Keep your pool in top condition by replacing the liner when it's passed its peak
A well-maintained pool liner can last over 10 years, but various factors will impact its lifespan. Replacing a pool liner can be a costly job and not one you’ll want to do before you need to. However, using a damaged liner can cause even more troublesome and expensive repairs because of the long-term damage it can do to the pool's structural integrity.
Understanding the types of damage that can occur to pool liners will help you decide when to call in the pros to replace yours.
Signs Your Pool Liner Needs Replacing
Over time, all vinyl pool liners deteriorate—after all, they have regular exposure to strong UV rays and pool chemicals. There are various signs that your pool liner could be reaching the end of its usable lifespan.
Tears and Cracks
As your liner ages, it becomes more brittle, putting it at greater risk of developing cracks. If you see a crack or a tear appearing in your liner, even if water levels in the pool aren’t dropping, it isn’t something to ignore.
Once a crack appears, it will only be a matter of time before it becomes larger. If the liner is relatively new, it may be possible to patch up a tear or crack. For older liners, the vinyl can be too brittle, and bonding the crack together is more of a challenge.
Cracks and tears in your liner can lead to leaks. Depending on how severe the leak is, it may be possible to patch it up to give you a few more years before replacing the liner altogether. However, if it’s a serious leak or one that’s difficult to locate, replacing the liner may be the best or only option. Seeping chlorinated water can damage pool walls and impact their structural integrity.
If a hole isn’t obvious, watch out for lowered pool water levels. Although pools naturally lose water due to evaporation and splashing, if levels drop by more than an inch a week and you can’t locate a leak, consider calling in a local pool maintenance specialist.
Stains and Discoloration
Staining and discoloration of your pool liner are inevitable over time because of its exposure to intense chemicals and UV rays. Rust stains and algae buildup also need to be kept in check, as they can be challenging to remove. Although these problems don’t affect the liner’s integrity most of the time, if there’s major fading or lots of stains, you may decide to replace the liner for a more pleasing aesthetic.
Fading can also signify that your liner is turning brittle, which leads to cracks and tears.
Most modern, high-quality liners contain UV inhibitors and have stain-resistant qualities.

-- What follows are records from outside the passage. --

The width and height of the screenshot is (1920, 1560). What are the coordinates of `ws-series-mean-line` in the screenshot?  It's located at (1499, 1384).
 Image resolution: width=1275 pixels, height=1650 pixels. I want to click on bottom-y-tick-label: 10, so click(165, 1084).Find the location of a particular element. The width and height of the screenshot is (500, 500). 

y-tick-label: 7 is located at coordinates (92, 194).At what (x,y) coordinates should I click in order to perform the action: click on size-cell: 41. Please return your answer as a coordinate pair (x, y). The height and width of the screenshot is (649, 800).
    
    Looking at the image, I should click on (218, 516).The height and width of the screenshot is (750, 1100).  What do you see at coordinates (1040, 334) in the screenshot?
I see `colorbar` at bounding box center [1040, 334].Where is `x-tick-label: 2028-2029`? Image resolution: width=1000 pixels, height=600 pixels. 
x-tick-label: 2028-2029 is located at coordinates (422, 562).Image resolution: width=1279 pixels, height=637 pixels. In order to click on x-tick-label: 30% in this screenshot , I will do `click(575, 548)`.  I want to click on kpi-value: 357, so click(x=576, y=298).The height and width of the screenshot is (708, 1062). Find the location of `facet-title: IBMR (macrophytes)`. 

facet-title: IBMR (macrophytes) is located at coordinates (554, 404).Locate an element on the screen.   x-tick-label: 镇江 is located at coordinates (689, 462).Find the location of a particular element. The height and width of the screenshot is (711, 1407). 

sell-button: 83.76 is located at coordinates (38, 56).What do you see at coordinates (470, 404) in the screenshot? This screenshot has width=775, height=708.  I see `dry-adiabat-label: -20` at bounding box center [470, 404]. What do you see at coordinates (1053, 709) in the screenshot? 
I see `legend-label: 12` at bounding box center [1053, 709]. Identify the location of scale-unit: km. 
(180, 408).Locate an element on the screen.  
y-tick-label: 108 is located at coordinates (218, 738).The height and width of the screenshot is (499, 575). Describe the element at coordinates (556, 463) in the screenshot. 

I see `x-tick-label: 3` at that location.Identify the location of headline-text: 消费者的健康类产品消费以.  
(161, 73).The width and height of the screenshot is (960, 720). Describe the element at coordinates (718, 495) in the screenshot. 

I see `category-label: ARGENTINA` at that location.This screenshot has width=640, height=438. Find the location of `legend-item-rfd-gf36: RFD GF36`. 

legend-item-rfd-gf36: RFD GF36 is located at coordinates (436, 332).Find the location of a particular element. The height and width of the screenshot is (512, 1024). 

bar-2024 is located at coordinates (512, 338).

If you notice lots of fading or staining after just a few years, this could be a sign of inferior quality, and it may need replacing sooner than the average liner.
Loss of Shape
As your liner ages, it will lose some of its pliable elasticity. Beading, wrinkling, bumps, or slipping out of the coping track are a possibility at this stage because the liner is stretching.
When the liner pops out of the track, if you apply heated water, you may be able to put it back into place successfully. If the problem happens repeatedly, it can eventually damage the track—and deck integrated coping tracks, in particular, are expensive to replace.
Problems with the shape of your liner are typically a sign that a replacement is in the offing. If neglected, water can seep into the structure of the pool, causing more serious issues.
How Long Do Pool Liners Typically Last?
With careful pool maintenance, modern, high-quality liners can last over 10 years. However, the average life expectancy is around six to 10 years.
Poorly-balanced water chemistry can reduce your pool liner’s longevity significantly. In these instances, you may only get one to three years from the liner before it becomes irreparably wrinkled and requires replacement.
How to Extend Your Pool Liner’s Longevity
As well as ensuring that you properly balance your water chemistry, there are other steps you can take to make sure you get the most out of your liner. These include:
Selecting a high-quality, correctly-sized liner
Establish a good pool cleaning routine
Patching small cracks, tears, and leaks, where possible, as soon as they occur
Cover your pool when not in use, particularly over the winter
Avoid abrasive cleaning products
If you allow dogs in your pool, make sure they have a proper entry and exit route and that they know how to use it. This will keep them safe and reduce the chances of their claws scratching the liner sides.
Remove debris from the pool.
Prevent groundwater buildup, as this can seep under the liner and cause it to lose shape.
Avoid draining your pool completely, as this can also result in a misshapen liner.